PAGE
C’est durant le Festival 2011 que William Kentridge me propose de travailler à une « petite forme », en contraste avec l’immense production du Nez de Chostakovitch que nous présentions cette année-là. Différentes pistes sont évoquées dans les mois qui suivent, des opéras de chambre, des cycles de Lieder, des pasticcios. Cette petite forme sera notre quatrième collaboration, après Il ritorno d’Ulisse in patria (1998), Die Zauberflöte (2005) etLe Nez.

En novembre 2012, nous revoyons Kentridge à Rome avec Béatrice de Laage et Markus Hinterhäuser, directeur des Wiener Festwochen et merveilleux pianiste. Au terme d’une journée de discussions et d’essais, notre choix se porte sur Winterreise de Schubert.D’emblée, visionnant quelques films muets de William sur des Lieder, nous sommes impressionnés par l’adéquation évidente de nombreux de ses films avec le monde de Schubert : objets quotidiens, paysages d’hiver, personnages solitaires, souvenirs de rencontres amoureuses, oiseaux en vol, cortèges funèbres, l’univers de Kentridge semble être en résonance naturelle avec les poèmes de Müller.

Le premier workshop a lieu à Johannesburg en février 2013. L’objectif est d’identifier les matériaux visuels – existants ou à créer – qui conviendraient le mieux aux Lieder de Schubert. Pour chaque Lied, William propose plusieurs films : certains s’imposent immédiatement, mais quoi qu’il en soit, un important travail de création et de montage sur la musique sera nécessaire. D’immenses arbres dessinés (dessins à l’encre de Chine sur plusieurs couches de papiers également peints et collés) sont posés sur les murs du studio de Kentridge. Ces arbres vont constituer l’un des fils rouges de cette création sur Winterreise.

CONSIGNES DE L'EXERCICE
1. D'après la page, où et quand a eu lieu le premier workshop ?
2. Pouvez-vous réécrire les lignes de la liste à partir de celle qui contient « array (130, 641) » jusqu'à celle qui contient « Gardening Gloves that » incluse, en substituant « Plants » à « Flowers » et sans rien modifier d'autre ?

DONNÉES FOURNIES
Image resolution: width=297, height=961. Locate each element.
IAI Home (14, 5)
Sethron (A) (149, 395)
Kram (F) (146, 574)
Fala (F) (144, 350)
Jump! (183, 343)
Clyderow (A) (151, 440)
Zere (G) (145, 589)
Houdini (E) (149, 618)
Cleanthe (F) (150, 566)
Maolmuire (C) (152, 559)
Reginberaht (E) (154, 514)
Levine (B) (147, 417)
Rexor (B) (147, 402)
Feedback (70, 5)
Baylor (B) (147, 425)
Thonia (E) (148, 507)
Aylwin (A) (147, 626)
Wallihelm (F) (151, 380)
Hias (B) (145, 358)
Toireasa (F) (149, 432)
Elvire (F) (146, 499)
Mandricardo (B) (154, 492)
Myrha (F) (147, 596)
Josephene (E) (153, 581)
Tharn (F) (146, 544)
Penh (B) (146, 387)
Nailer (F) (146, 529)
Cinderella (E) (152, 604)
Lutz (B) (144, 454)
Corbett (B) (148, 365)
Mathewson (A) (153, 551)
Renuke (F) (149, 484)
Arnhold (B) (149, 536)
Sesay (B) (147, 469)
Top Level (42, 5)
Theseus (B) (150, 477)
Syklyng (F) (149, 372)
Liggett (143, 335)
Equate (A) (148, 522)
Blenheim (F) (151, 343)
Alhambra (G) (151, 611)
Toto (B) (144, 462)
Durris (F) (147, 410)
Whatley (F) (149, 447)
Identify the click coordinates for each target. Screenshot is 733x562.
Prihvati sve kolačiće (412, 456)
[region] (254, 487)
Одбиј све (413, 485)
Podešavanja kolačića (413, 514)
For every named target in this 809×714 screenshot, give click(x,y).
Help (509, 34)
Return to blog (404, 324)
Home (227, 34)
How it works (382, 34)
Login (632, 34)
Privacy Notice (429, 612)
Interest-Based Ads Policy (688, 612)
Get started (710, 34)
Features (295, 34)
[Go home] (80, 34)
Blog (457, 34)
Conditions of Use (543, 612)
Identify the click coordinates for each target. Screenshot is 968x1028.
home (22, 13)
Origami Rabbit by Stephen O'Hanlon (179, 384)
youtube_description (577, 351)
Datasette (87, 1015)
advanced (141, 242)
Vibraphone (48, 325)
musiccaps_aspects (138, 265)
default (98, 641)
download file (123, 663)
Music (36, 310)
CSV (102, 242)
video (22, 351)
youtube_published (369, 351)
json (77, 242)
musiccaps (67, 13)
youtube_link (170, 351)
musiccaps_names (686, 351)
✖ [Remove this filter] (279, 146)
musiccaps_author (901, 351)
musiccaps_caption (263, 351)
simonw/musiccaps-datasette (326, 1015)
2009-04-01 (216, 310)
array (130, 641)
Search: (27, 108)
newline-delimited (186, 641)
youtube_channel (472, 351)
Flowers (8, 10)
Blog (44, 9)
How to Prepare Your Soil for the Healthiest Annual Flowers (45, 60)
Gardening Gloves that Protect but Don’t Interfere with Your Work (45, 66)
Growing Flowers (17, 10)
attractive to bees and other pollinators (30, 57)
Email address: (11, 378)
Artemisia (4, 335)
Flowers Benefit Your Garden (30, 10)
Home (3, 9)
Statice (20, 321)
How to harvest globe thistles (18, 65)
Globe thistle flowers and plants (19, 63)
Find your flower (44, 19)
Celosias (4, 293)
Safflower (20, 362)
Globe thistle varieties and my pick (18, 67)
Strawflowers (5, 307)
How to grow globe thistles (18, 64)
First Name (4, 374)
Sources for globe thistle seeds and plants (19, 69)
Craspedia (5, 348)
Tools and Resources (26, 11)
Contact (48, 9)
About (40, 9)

CORRIGÉS
1. À Johannesburg, en février 2013.

2.
array (130, 641)
Search: (27, 108)
newline-delimited (186, 641)
youtube_channel (472, 351)
Plants (8, 10)
Blog (44, 9)
How to Prepare Your Soil for the Healthiest Annual Plants (45, 60)
Gardening Gloves that Protect but Don’t Interfere with Your Work (45, 66)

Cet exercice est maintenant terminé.